Separately, some top Democrats have urged addressing the border situation in a broader immigration bill.
The border crisis has complicated an early legislative push by Biden to remake the system.
The Biden White House has made it clear that its goal is to address the root causes of the migration — to improve conditions in Central America and overhaul the asylum application process to discourage migrants from taking chances on trips to the border to make their cases.
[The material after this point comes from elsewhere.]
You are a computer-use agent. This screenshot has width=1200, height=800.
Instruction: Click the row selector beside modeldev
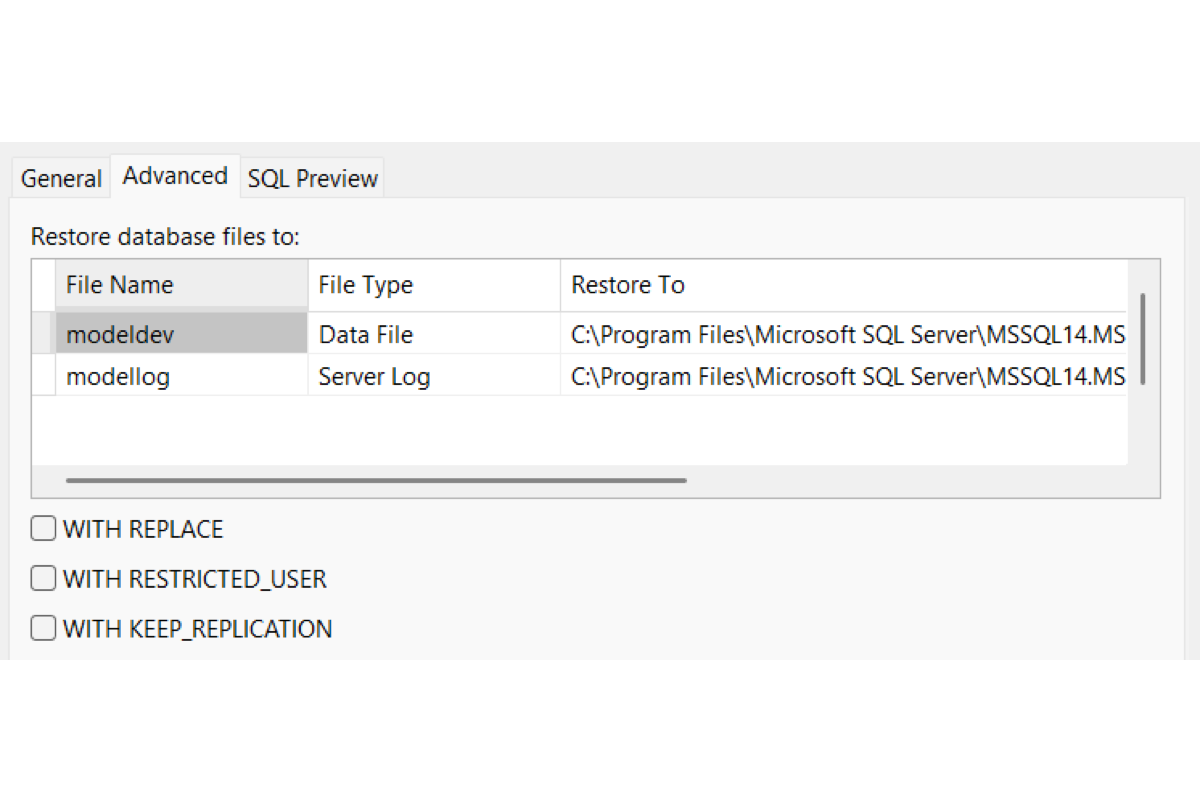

The administration has blamed the situation in part on former President Donald Trump's moves to dismantle parts of the asylum system, saying they left the administration ill-equipped to process the migrants in a way that is both lawful and humane.
Over the weekend, Homeland Security Secretary Alejandro Mayorkas appeared on Sunday talk shows to urge people not to come to the border.
"We are operating on parallel tracks. We are safely processing the children who do come to our border. We strongly urge, and the message is clear, not to do so now," Mayorkas said on NBC's "Meet the Press." "I cannot overstate the perils of the journey that they take."
Reporters have not been allowed into the facilities to see the conditions. Psaki said she hopes to have an update on reporters' access "in the coming days" after ensuring that privacy and Covid-19 procedures are followed. The administration declined to release any of its own images of the facilities.
Biden said Sunday that he would be traveling to the border. Psaki declined to say whether or when that trip would take place.